Task directions ::
Would you please copy the entries exactly, leaving every picture aside?
START Data to process
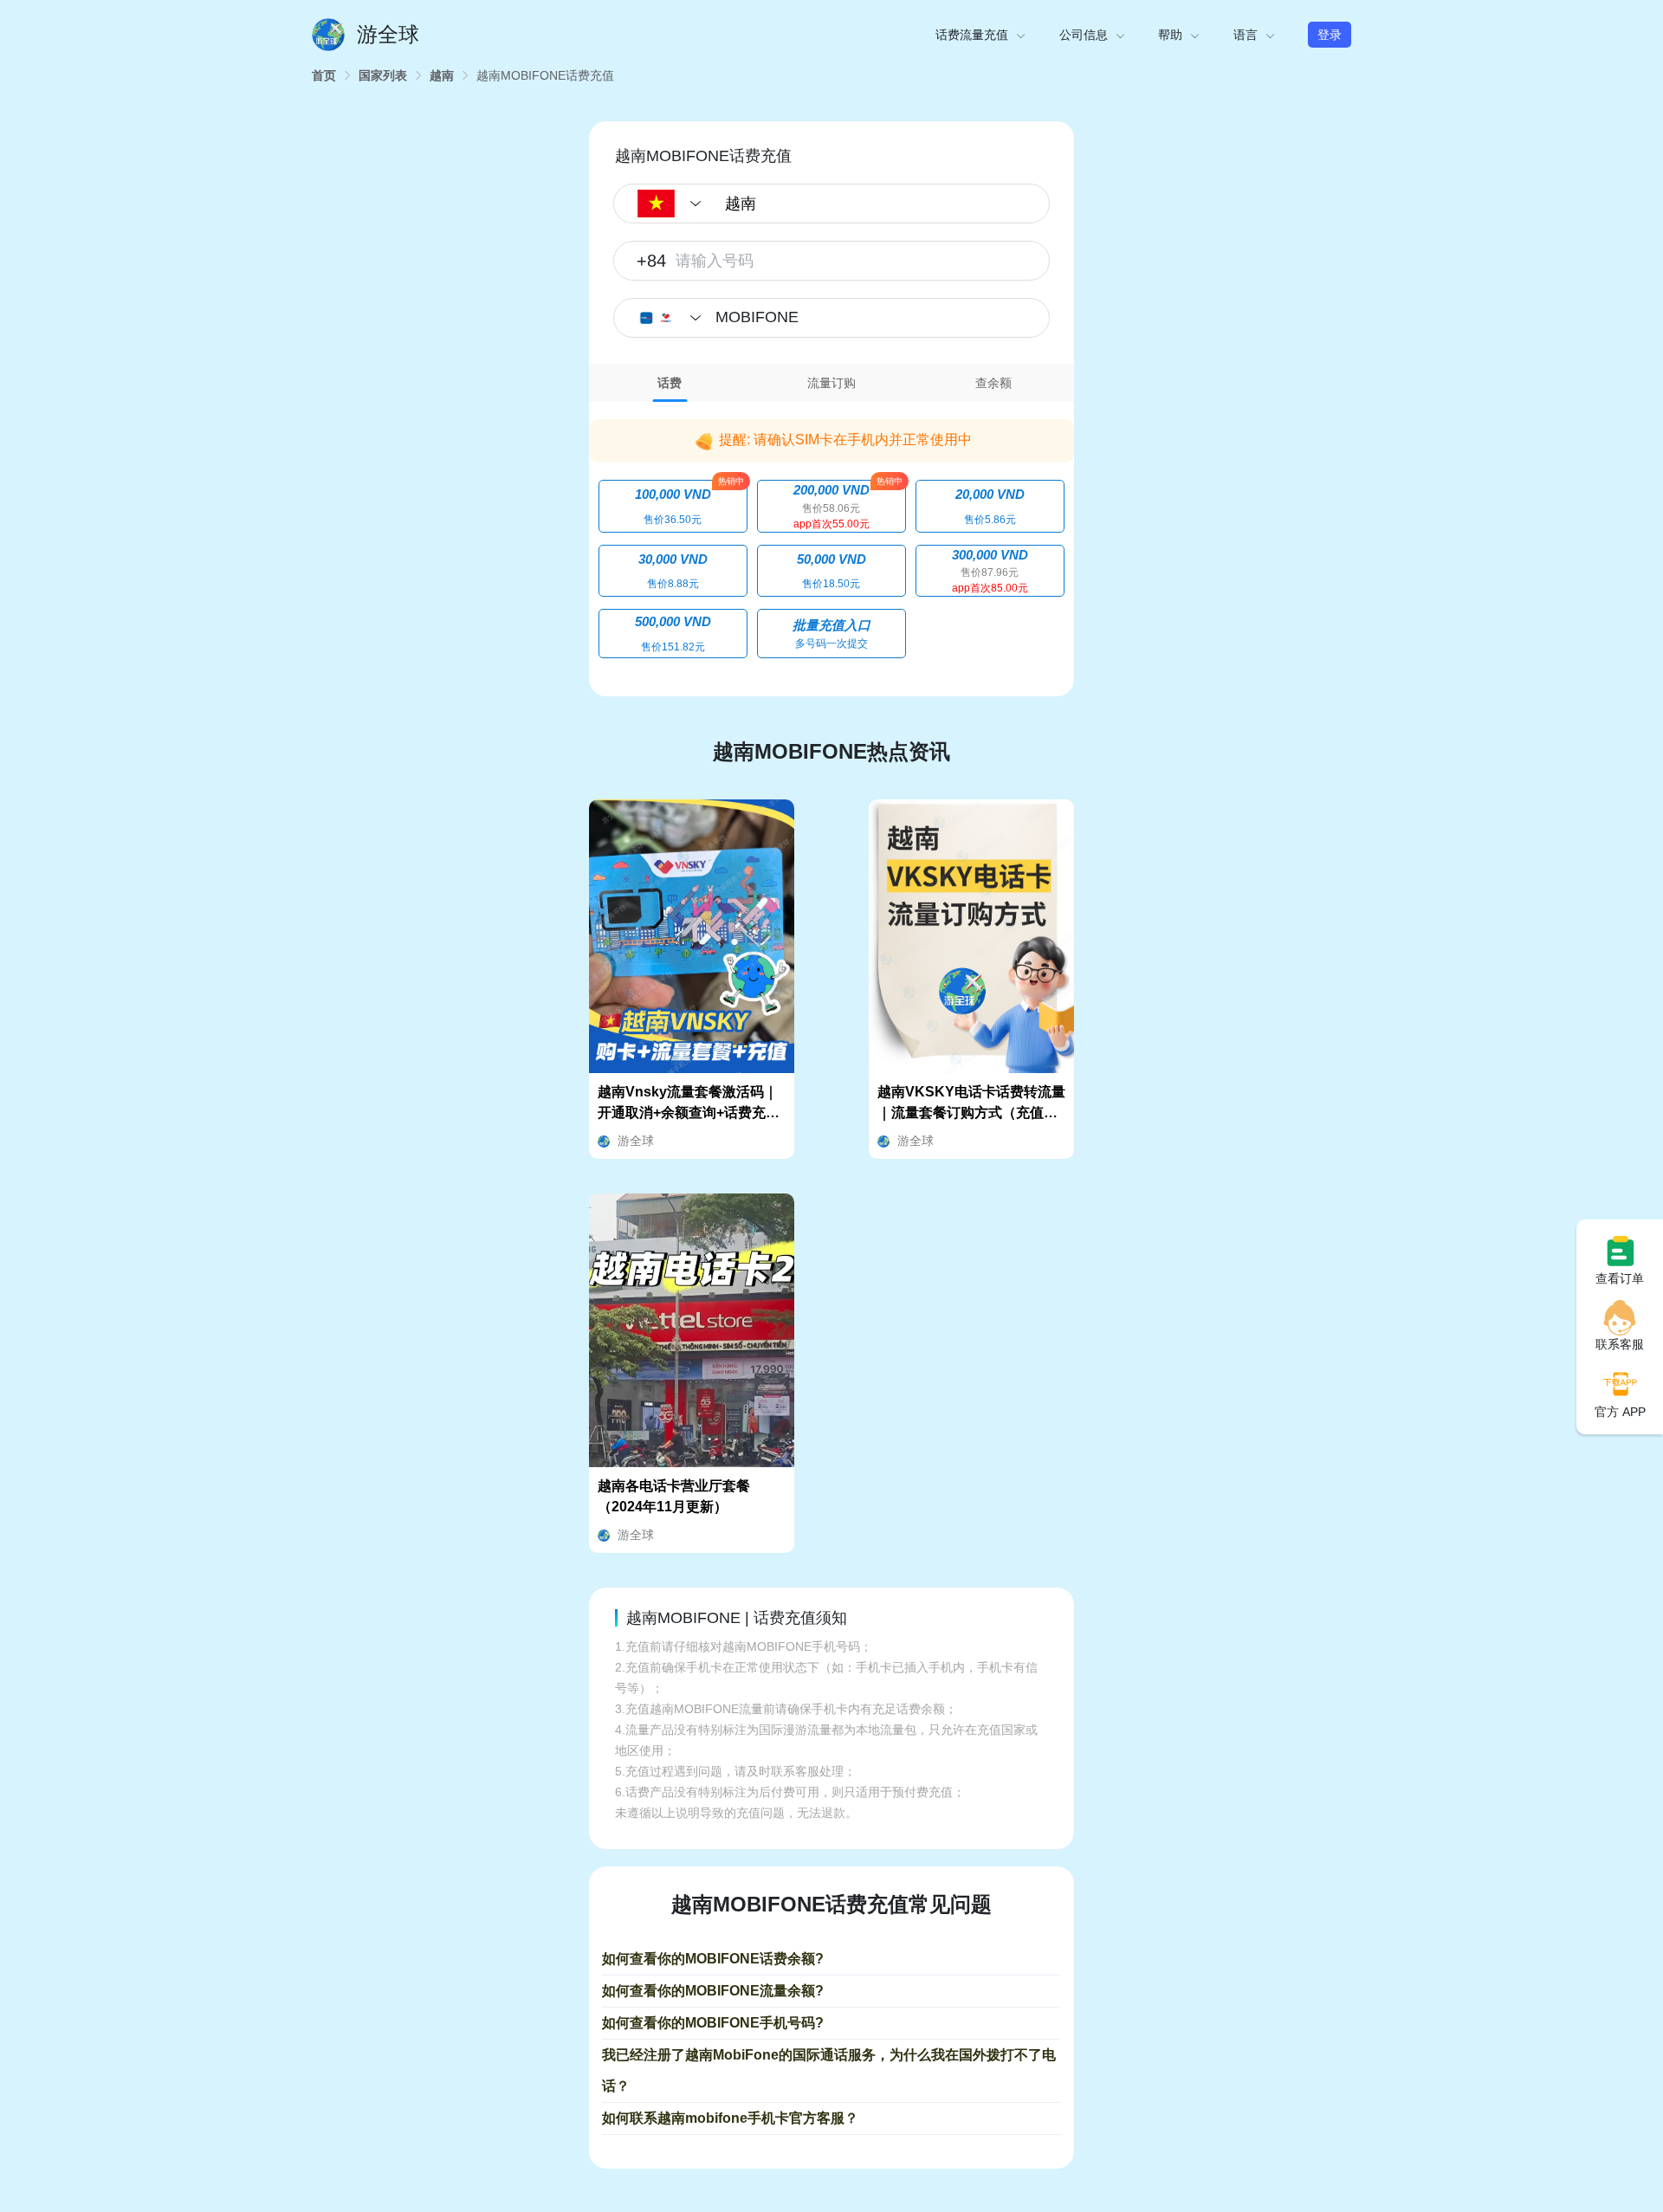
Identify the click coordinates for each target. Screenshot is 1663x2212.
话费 (669, 383)
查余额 (993, 383)
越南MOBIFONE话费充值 (545, 75)
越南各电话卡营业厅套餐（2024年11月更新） (674, 1496)
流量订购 (831, 383)
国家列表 (383, 75)
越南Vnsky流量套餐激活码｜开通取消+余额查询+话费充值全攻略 (689, 1103)
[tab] (670, 383)
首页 (324, 75)
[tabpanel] (831, 536)
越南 (442, 75)
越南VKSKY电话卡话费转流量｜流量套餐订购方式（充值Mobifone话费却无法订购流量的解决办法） (971, 1103)
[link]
END Data to process
Exercise response ::
Identify the click coordinates for each target. Screenshot is 1663x2212.
话费 (669, 383)
查余额 (993, 383)
越南MOBIFONE话费充值 (545, 75)
越南各电话卡营业厅套餐（2024年11月更新） (674, 1496)
流量订购 (831, 383)
国家列表 (383, 75)
越南Vnsky流量套餐激活码｜开通取消+余额查询+话费充值全攻略 (689, 1103)
[tab] (670, 383)
首页 (324, 75)
[tabpanel] (831, 536)
越南 (442, 75)
越南VKSKY电话卡话费转流量｜流量套餐订购方式（充值Mobifone话费却无法订购流量的解决办法） (971, 1103)
[link]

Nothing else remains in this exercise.